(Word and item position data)
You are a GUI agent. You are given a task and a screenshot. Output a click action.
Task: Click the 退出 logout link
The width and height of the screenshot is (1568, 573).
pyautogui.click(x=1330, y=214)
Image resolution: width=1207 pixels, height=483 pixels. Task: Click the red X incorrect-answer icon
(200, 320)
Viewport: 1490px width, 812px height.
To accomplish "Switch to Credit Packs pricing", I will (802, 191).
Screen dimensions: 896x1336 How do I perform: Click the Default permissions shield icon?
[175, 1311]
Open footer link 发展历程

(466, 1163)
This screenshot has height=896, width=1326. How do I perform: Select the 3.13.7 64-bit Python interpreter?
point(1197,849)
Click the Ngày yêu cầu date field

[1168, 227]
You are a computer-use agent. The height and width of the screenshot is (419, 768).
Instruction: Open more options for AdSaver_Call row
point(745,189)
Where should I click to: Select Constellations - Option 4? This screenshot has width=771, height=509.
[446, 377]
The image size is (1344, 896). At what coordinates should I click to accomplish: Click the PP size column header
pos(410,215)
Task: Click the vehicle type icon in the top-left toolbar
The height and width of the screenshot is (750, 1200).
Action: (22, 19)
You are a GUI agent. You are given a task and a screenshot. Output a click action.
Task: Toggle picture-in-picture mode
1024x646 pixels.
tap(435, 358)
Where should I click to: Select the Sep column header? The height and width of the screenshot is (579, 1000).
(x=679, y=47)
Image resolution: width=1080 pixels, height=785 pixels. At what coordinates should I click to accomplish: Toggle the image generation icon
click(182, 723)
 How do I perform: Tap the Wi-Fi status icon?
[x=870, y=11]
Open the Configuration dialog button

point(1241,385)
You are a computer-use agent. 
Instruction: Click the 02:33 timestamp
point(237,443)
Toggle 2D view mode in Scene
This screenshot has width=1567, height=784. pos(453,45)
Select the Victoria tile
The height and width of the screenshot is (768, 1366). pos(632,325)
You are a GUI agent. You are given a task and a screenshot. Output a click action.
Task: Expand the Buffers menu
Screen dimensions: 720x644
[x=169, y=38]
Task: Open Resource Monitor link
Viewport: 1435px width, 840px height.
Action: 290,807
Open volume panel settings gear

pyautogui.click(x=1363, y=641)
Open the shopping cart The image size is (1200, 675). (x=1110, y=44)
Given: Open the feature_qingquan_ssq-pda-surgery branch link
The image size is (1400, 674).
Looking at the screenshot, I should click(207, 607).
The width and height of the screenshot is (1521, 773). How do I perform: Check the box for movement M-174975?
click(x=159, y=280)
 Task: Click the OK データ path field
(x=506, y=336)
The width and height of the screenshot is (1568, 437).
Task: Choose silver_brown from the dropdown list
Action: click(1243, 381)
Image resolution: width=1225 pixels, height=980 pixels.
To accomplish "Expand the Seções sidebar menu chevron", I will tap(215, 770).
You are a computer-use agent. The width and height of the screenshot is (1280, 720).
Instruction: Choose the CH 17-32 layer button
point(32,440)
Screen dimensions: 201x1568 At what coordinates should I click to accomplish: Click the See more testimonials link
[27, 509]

**To be done:** Render every line of the data above as a JSON list of strings, one string per line, leaving out blank lines.

**Output for this task:**
[
  "You are a GUI agent. You are given a task and a screenshot. Output a click action.",
  "Task: Click the 退出 logout link",
  "The width and height of the screenshot is (1568, 573).",
  "pyautogui.click(x=1330, y=214)",
  "Image resolution: width=1207 pixels, height=483 pixels. Task: Click the red X incorrect-answer icon",
  "(200, 320)",
  "Viewport: 1490px width, 812px height.",
  "To accomplish \"Switch to Credit Packs pricing\", I will (802, 191).",
  "Screen dimensions: 896x1336 How do I perform: Click the Default permissions shield icon?",
  "[175, 1311]",
  "Open footer link 发展历程",
  "(466, 1163)",
  "This screenshot has height=896, width=1326. How do I perform: Select the 3.13.7 64-bit Python interpreter?",
  "point(1197,849)",
  "Click the Ngày yêu cầu date field",
  "[1168, 227]",
  "You are a computer-use agent. The height and width of the screenshot is (419, 768).",
  "Instruction: Open more options for AdSaver_Call row",
  "point(745,189)",
  "Where should I click to: Select Constellations - Option 4? This screenshot has width=771, height=509.",
  "[446, 377]",
  "The image size is (1344, 896). At what coordinates should I click to accomplish: Click the PP size column header",
  "pos(410,215)",
  "Task: Click the vehicle type icon in the top-left toolbar",
  "The height and width of the screenshot is (750, 1200).",
  "Action: (22, 19)",
  "You are a GUI agent. You are given a task and a screenshot. Output a click action.",
  "Task: Toggle picture-in-picture mode",
  "1024x646 pixels.",
  "tap(435, 358)",
  "Where should I click to: Select the Sep column header? The height and width of the screenshot is (579, 1000).",
  "(x=679, y=47)",
  "Image resolution: width=1080 pixels, height=785 pixels. At what coordinates should I click to accomplish: Toggle the image generation icon",
  "click(182, 723)",
  " How do I perform: Tap the Wi-Fi status icon?",
  "[x=870, y=11]",
  "Open the Configuration dialog button",
  "point(1241,385)",
  "You are a computer-use agent. ",
  "Instruction: Click the 02:33 timestamp",
  "point(237,443)",
  "Toggle 2D view mode in Scene",
  "This screenshot has width=1567, height=784. pos(453,45)",
  "Select the Victoria tile",
  "The height and width of the screenshot is (768, 1366). pos(632,325)",
  "You are a GUI agent. You are given a task and a screenshot. Output a click action.",
  "Task: Expand the Buffers menu",
  "Screen dimensions: 720x644",
  "[x=169, y=38]",
  "Task: Open Resource Monitor link",
  "Viewport: 1435px width, 840px height.",
  "Action: 290,807",
  "Open volume panel settings gear",
  "pyautogui.click(x=1363, y=641)",
  "Open the shopping cart The image size is (1200, 675). (x=1110, y=44)",
  "Given: Open the feature_qingquan_ssq-pda-surgery branch link",
  "The image size is (1400, 674).",
  "Looking at the screenshot, I should click(207, 607).",
  "The width and height of the screenshot is (1521, 773). How do I perform: Check the box for movement M-174975?",
  "click(x=159, y=280)",
  " Task: Click the OK データ path field",
  "(x=506, y=336)",
  "The width and height of the screenshot is (1568, 437).",
  "Task: Choose silver_brown from the dropdown list",
  "Action: click(1243, 381)",
  "Image resolution: width=1225 pixels, height=980 pixels.",
  "To accomplish \"Expand the Seções sidebar menu chevron\", I will tap(215, 770).",
  "You are a computer-use agent. The width and height of the screenshot is (1280, 720).",
  "Instruction: Choose the CH 17-32 layer button",
  "point(32,440)",
  "Screen dimensions: 201x1568 At what coordinates should I click to accomplish: Click the See more testimonials link",
  "[27, 509]"
]